Yu Shulong 于澍龙

Personal information
- Born: February 19, 1990 (age 36) Changchun, Jilin, China
- Listed height: 6 ft 1 in (1.85 m)
- Listed weight: 150 lb (68 kg)

Career information
- Playing career: 2008–2019
- Position: Guard

Career history

Playing
- 2008–2012: Jilin Northeast Tigers
- 2012–2014: Dongguan Leopards
- 2014–2017: Sichuan Blue Whales
- 2017–2019: Beijing Royal Fighters

Coaching
- 2022–2024: Guangdong Vermilion Birds (assistant)
- 2024–present: Shenzhen Leopards (assistant)

= Yu Shulong =

Chinese basketball player

Yu Shulong (born February 19, 1990, in Jilin, China) is a Chinese former professional basketball player. He is also a former member of the Chinese national basketball team.

==Professional career==
Yu debuted for the Jilin Northeast Tigers in the 2009–10 CBA season. He averaged 11.3 points, 2.5 rebounds, and 2.4 assists per game in 31 games for the Tigers. He was named to the Northern Rookie All-Star Team at the All-Star weekend Rookie Challenge, where he scored a team high 18 points.

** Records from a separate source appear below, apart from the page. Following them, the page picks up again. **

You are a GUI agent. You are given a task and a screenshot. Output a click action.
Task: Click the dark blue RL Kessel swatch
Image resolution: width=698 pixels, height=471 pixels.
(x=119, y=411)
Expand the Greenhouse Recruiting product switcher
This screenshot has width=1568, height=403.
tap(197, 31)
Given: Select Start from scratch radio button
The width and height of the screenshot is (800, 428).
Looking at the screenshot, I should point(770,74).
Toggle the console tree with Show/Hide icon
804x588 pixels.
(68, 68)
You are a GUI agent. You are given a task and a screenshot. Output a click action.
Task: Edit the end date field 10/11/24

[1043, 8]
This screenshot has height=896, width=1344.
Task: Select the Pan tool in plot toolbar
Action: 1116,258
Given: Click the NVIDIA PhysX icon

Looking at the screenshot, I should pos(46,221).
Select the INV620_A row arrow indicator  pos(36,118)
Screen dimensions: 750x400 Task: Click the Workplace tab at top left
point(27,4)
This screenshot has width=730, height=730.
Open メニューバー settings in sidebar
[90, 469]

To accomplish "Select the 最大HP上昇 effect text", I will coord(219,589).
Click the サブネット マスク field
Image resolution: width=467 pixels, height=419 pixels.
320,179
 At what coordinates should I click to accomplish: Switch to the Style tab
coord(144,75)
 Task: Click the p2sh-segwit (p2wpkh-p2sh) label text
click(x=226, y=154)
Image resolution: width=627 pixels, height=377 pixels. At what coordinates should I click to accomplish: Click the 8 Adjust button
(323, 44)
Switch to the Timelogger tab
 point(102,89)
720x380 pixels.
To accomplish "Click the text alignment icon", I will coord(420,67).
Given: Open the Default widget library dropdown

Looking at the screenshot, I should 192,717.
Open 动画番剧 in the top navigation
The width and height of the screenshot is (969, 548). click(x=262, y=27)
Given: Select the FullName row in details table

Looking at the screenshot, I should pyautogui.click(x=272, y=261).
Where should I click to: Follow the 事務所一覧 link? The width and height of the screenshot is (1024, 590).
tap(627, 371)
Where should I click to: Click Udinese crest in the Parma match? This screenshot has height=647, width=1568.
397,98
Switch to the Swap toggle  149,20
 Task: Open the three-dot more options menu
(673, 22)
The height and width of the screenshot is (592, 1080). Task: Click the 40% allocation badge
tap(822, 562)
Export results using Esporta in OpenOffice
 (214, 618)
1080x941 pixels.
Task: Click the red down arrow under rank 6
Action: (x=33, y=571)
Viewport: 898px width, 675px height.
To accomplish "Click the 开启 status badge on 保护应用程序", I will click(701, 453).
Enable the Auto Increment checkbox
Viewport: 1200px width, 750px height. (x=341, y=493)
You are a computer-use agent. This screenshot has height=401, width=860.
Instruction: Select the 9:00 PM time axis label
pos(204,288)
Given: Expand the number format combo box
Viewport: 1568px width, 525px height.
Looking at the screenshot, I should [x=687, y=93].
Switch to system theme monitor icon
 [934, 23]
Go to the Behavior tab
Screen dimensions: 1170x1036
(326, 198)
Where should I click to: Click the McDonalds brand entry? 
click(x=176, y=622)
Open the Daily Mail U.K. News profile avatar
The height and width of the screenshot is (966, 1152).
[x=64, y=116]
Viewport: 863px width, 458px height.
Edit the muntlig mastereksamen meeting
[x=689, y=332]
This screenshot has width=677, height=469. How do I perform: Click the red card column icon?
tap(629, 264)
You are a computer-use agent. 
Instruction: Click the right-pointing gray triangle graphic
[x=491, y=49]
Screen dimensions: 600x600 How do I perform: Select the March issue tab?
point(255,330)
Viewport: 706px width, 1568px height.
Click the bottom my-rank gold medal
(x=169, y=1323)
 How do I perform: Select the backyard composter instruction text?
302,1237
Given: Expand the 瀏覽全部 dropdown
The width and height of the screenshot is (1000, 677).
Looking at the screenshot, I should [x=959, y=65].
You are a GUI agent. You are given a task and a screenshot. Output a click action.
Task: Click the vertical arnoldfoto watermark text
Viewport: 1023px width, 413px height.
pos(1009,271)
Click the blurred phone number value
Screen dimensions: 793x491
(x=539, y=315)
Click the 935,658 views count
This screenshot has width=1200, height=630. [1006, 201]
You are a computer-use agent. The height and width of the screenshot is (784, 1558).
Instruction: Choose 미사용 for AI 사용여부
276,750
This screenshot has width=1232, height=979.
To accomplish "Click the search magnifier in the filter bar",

On October 31, 2014, he was signed by the Sichuan Blue Whales. During his second season with Sichuan, he'd help the Blue Whales earn their first ever CBA Finals championship.

==Chinese national team==
Yu is also a member of the Chinese national basketball team. After competing for the junior national team at various levels of competition, he was named to the senior team for the first time at the 2010 FIBA World Championship in Turkey.